The bullish case is bolstered by Friday's bar from the S&P 500 (SPX) (NYSEARCA:SPY), which stopped the bleeding from Tuesday, Wednesday, and Thursday. As was noted above, the market's fallen 8.8% from the September high to Friday's low, which is right around the normal bull market correction. So, the reversal clue materialized right where it theoretically should have.
Bullish bonus: Friday's advance was on surprisingly strong volume.
The bearish case: There's still no assurance that the bullish day will actually lead to another one this week, however. In fact, the index could gain another 22 points (+1.6%) and still not snap the losing streak. That 22 point gain would just put the S&P 500 even with the key 200-day moving average line at 1382.17, but not above it. [Besides, just because the normal bull market dip is on the order of 8.0% doesn't mean this is an average correction for option trading.]
Any additional clues from the CBOE Volatility Index (VIX) (NYSEARCA:VXX)? No, not really. It was in a pretty strong uptrend (bearish for stocks) through Thursday, but Friday's sharp pullback for the VIX - a pullback much more dramatic than the gain for the market - throws that whole uptrend into question. Still, it's too soon to say the VIX is actually trending lower. It's still holding above the 50-day moving average line at 16.17.
Just for some perspective, the weekly chart below confirms that there's still plenty of room and reason for the S&P 500 to keep tumbling. The lower 26-week Bollinger band has yet to be tested as support; neither has the lower 52-week Bollinger band. Both were instrumental with August-2011 pullback, and the lower 26-week band was within reach with June-2012′s pullback. Point being, if the bulls are serious here, there's not much of a foundation they can use as a pushoff point. Then again, the VIX is clearly hitting a ceiling at its 52-week moving average at 18.60. Until and unless it can be hurdled, the bulls don't have an enormous amount to worry about (they just have a little to worry about).
Third Quarter Earnings
Though it's not officially over yet, for all intents and purposes, third quarter earnings season has ended - 96% of the S&P 500′s companies have reported Q3 results. And, they weren't great. As of the last look, the S&P 500 'earned' $24.35, which is short of the $24.93 the professionals were looking for before earnings season started. Worse, it's less than Q3-2011′s $25.29 - the first time the market has posted lower year-over-year results since 2008. Good news: these same pros at least think things are going to turn for the better starting this quarter.

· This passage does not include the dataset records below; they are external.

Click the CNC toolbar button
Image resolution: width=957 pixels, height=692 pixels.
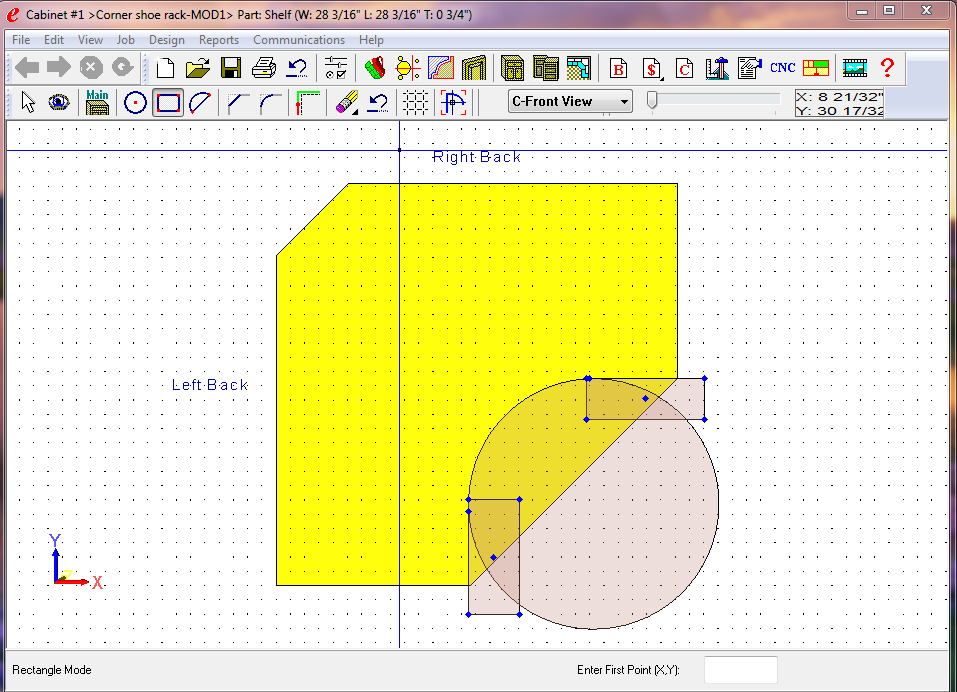click(782, 68)
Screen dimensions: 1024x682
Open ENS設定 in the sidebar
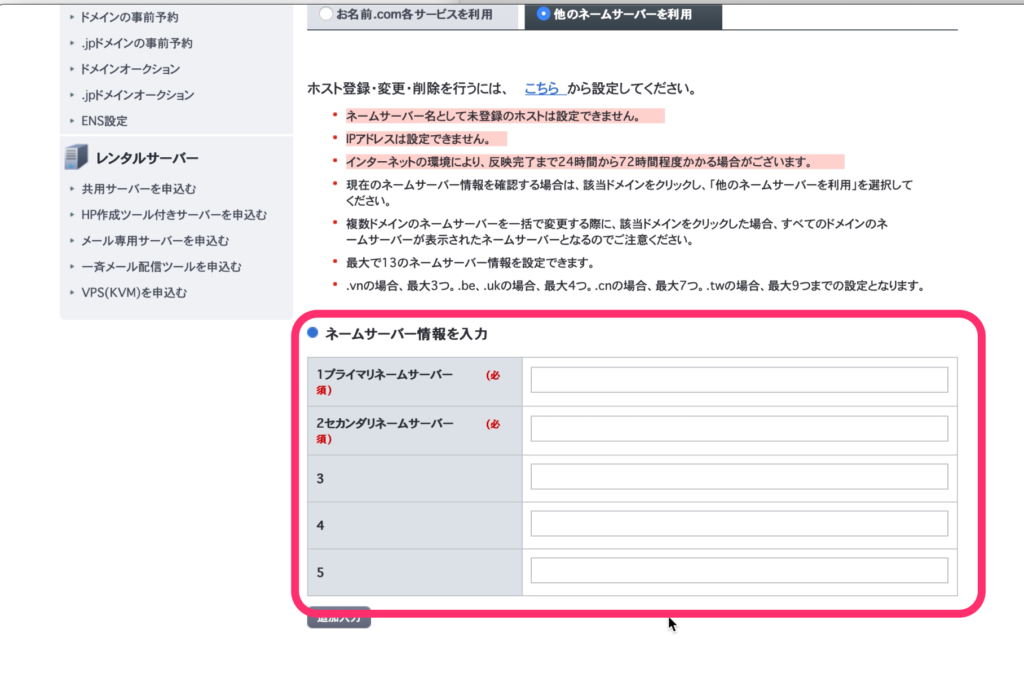click(x=105, y=121)
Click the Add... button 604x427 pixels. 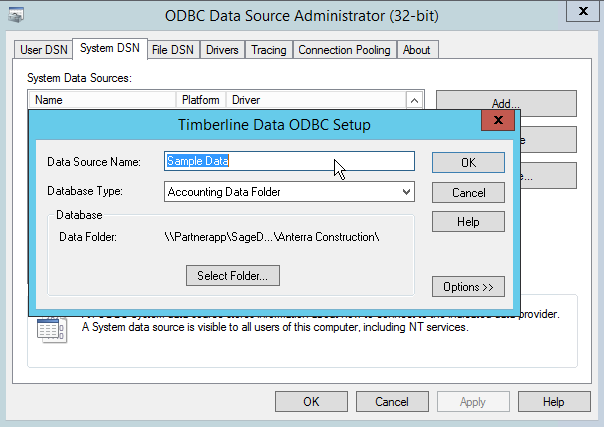tap(507, 103)
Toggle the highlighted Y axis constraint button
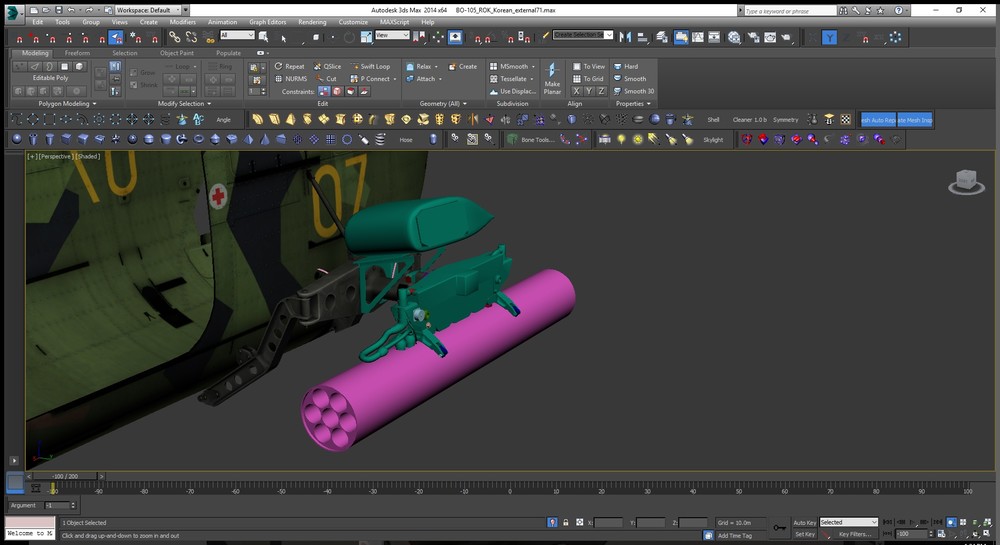The width and height of the screenshot is (1000, 545). pyautogui.click(x=830, y=37)
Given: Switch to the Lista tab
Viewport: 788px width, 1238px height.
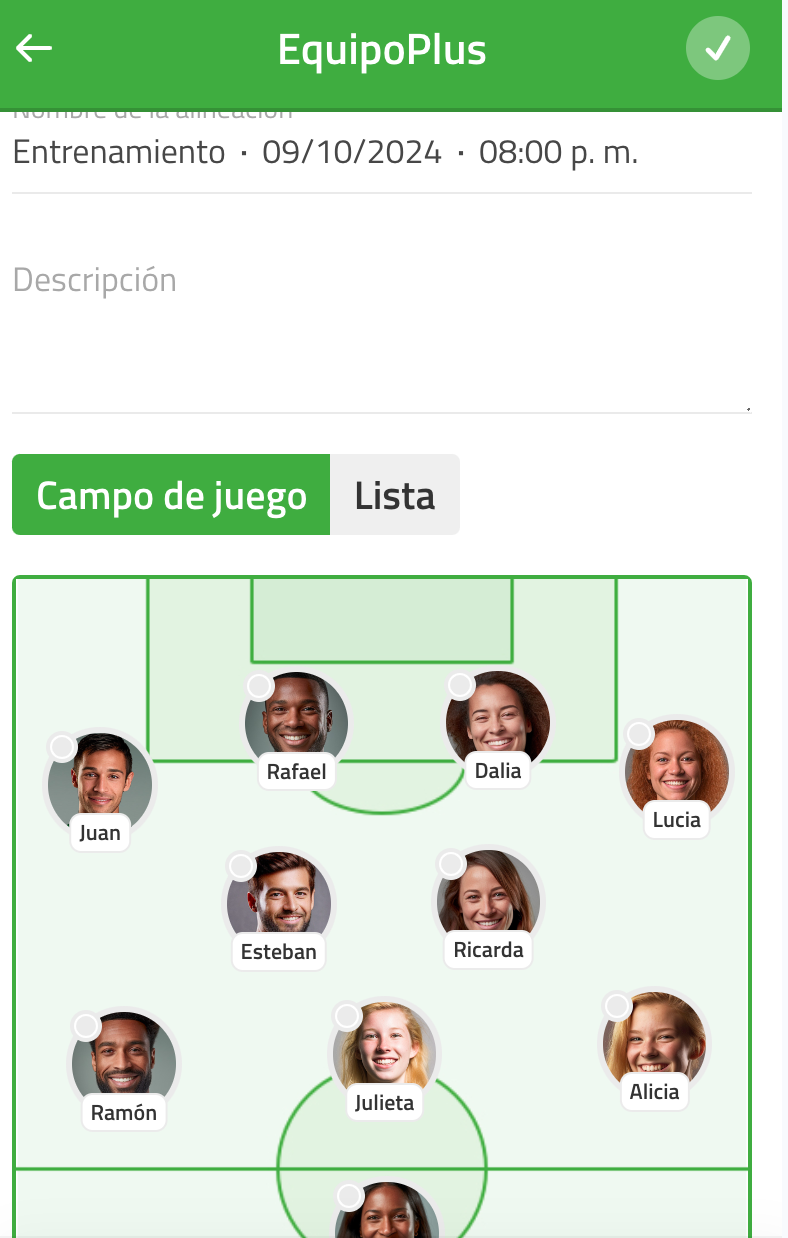Looking at the screenshot, I should coord(395,495).
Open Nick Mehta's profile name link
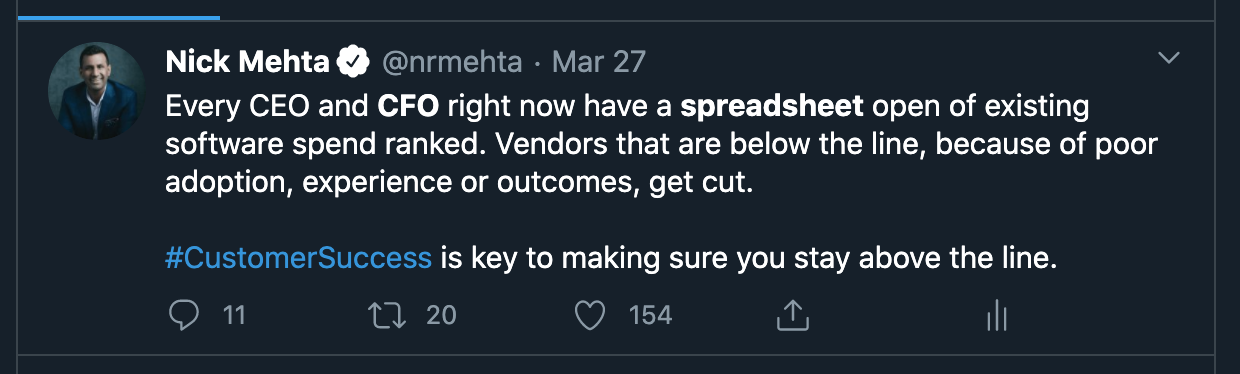Image resolution: width=1240 pixels, height=374 pixels. [248, 62]
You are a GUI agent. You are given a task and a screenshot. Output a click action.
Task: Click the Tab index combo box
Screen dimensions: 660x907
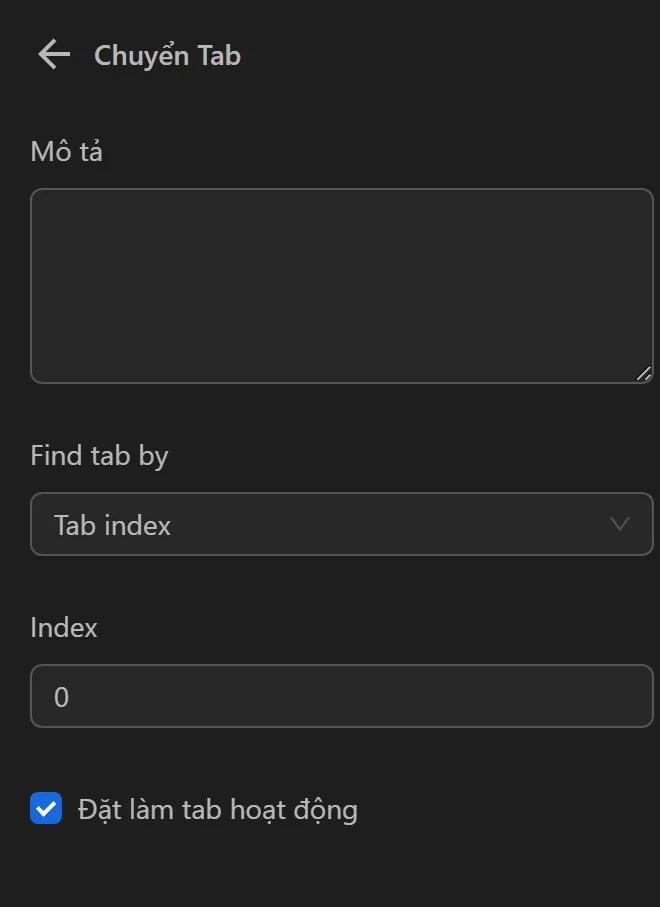click(x=342, y=524)

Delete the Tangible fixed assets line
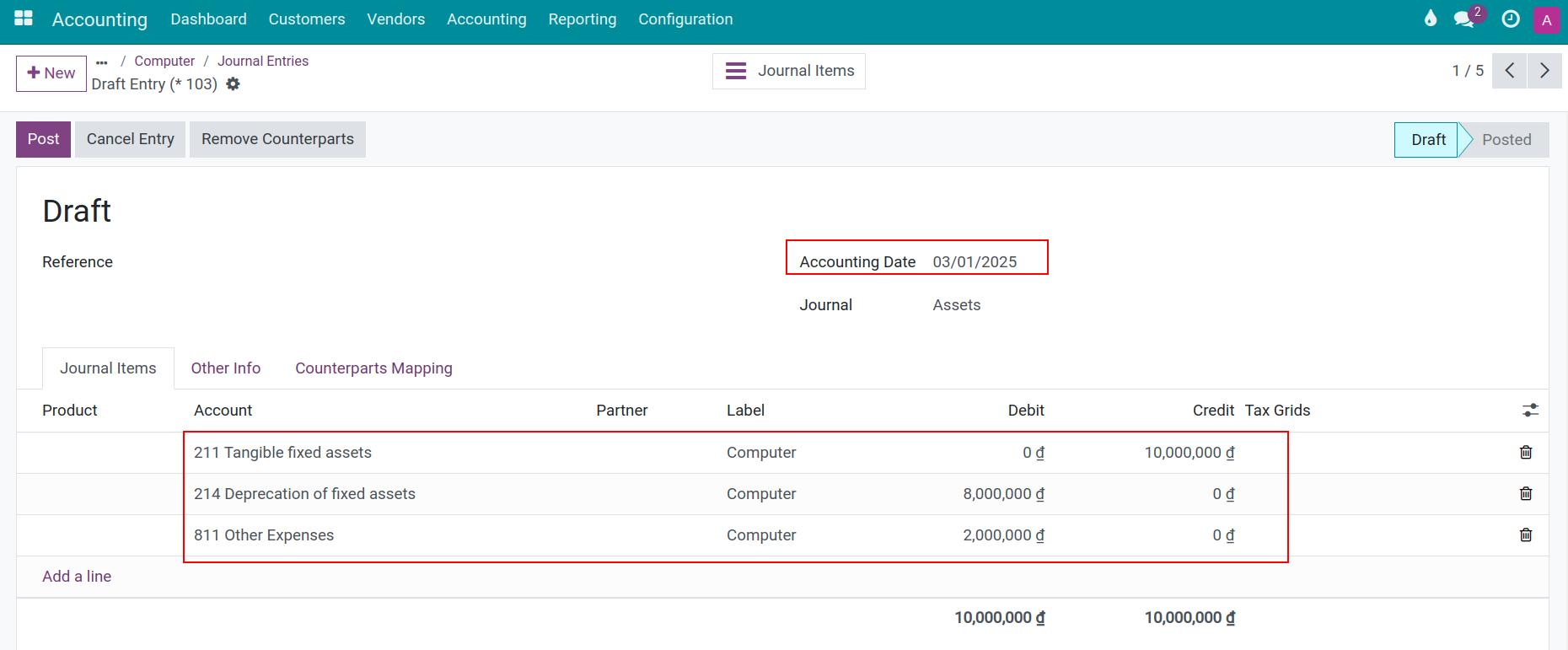click(x=1525, y=453)
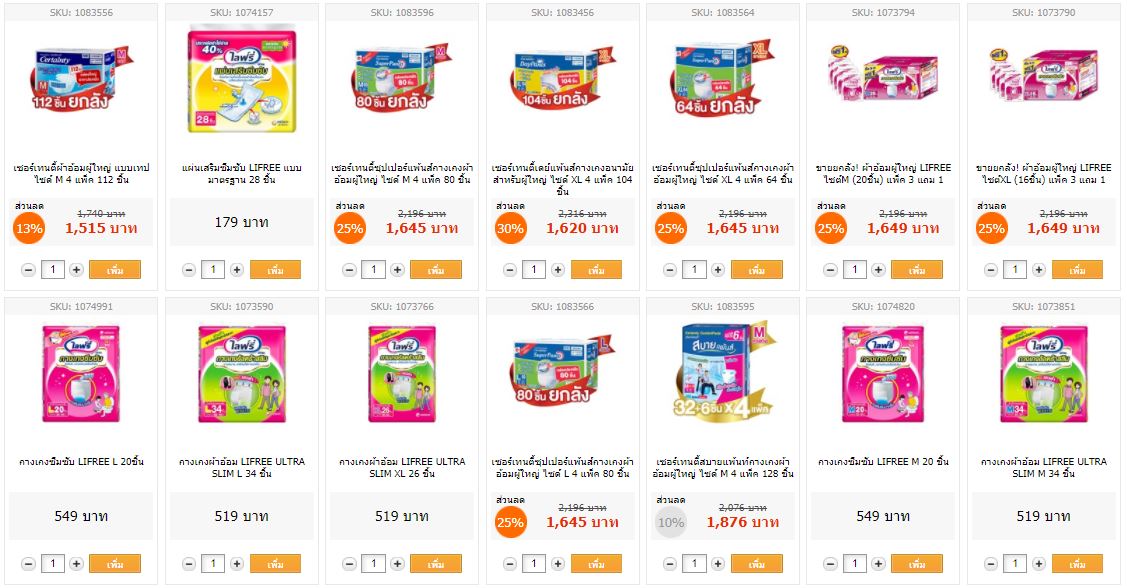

Anyway, on a sector basis, things ended up getting real ugly for the energy sector (NYSEARCA:XLE). Sadly, however, the energy sector largely DID meet expectations. The big winner was the consumer discretionary sector (NYSEARCA:XLY); its stocks managed to increase income by an average of 10.2%. The rest is on the grid.
Additional disclosure: BigTrends Rapid Options Income subscribers have an open SPY options position.